Twins in the doorway
faces for names,
masks cover meanings
sly and insane
with feelings for features
and pinpricks for eyes
the blindess that masquerades
the telling of lies;

--one runs up before you to show what she's found

but the other one will kill you if you don't turn around--

--the happiness stamped onto one's painted face

melts into derision as the other takes her place--

splitting persona,
a dichotomy of you,
now you're confused as to what you should do:
break through the window or call-in the crime?
the heart on the sleeve or a sly pantomime?
consider the prose or descend into rhyme?
slam down the phone or stay on the line?

you must decide if the decision is yours,
you have to choose if you've any recourse,
to madness that's mindless or passion with pain,
subordinate kindness or tears in the rain.

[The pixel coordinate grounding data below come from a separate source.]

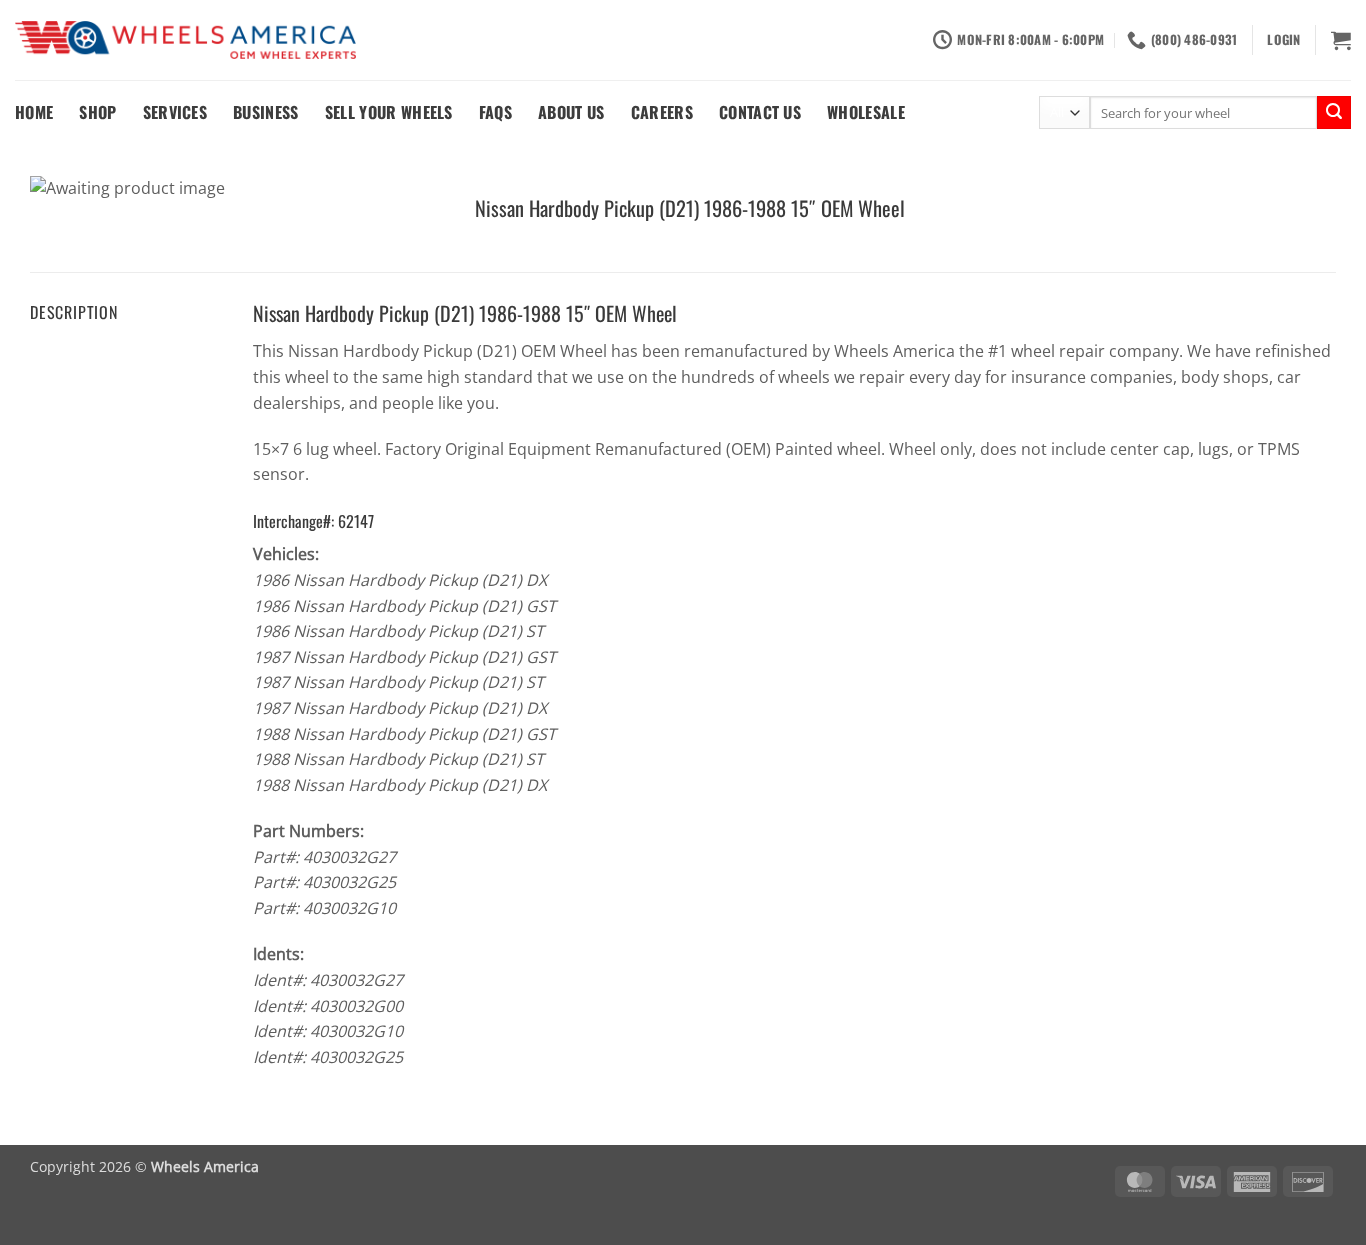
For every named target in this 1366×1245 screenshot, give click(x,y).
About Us (571, 112)
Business (266, 112)
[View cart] (1341, 40)
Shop (97, 112)
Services (175, 112)
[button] (1283, 40)
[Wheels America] (185, 40)
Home (34, 112)
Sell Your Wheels (389, 112)
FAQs (495, 112)
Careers (662, 112)
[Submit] (1334, 113)
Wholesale (866, 112)
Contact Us (760, 112)
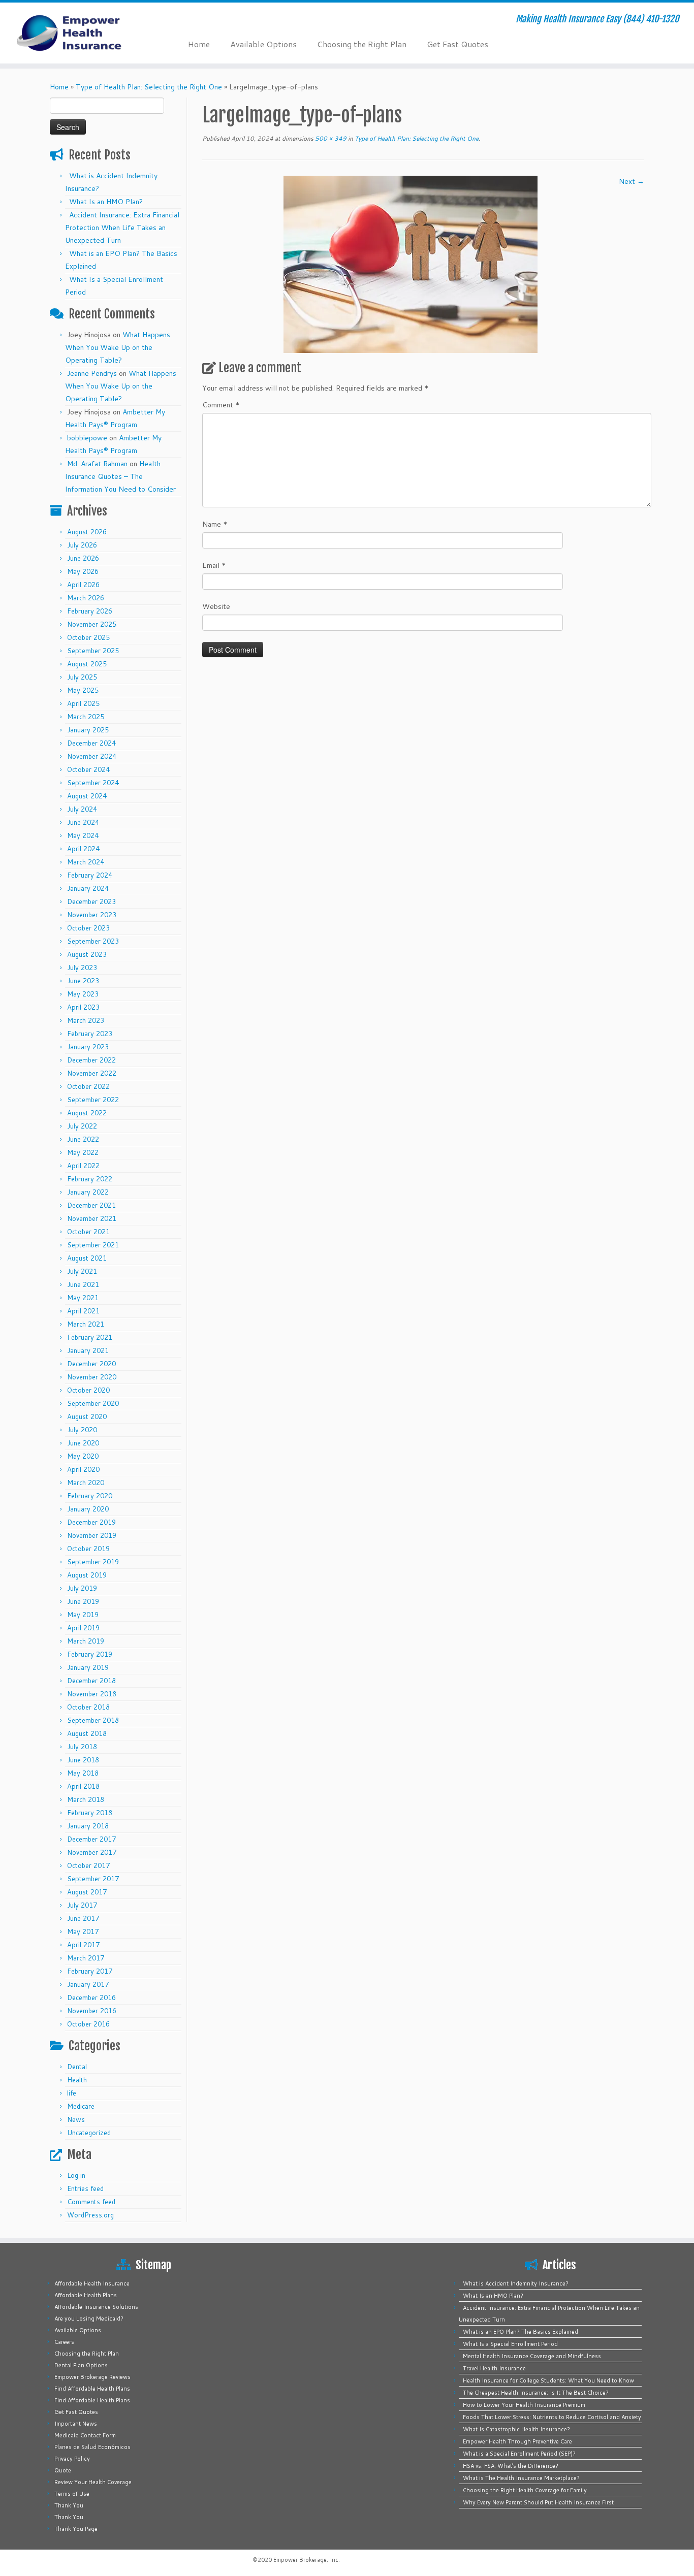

i cannot tell, i cannot say,
it isn't for me to get in your way,
to ask you to work or beg you to play,
or remind you of who you were yesterday,
you mold your thoughts and they harden like clay:

So just who will you be today?

E.F. Bensen, a late-19th-to-early-20th-century horror writer, wrote a short story called "How Fear Left the Gallery," about a pair of ghostly twins whose appearance in the doorway of a certain room in a certain house forebode hideous death. The twins had been murdered by their uncle, who had killed their father and married their mother for wealth.

Possibly the scariest thing in the classic horror movie,
The Shining. Those twins with blue dresses and blank faces who appear standing still in the long hallways and in the doorways of that house haunted me when I closed my eyes for a long time after watching that flick.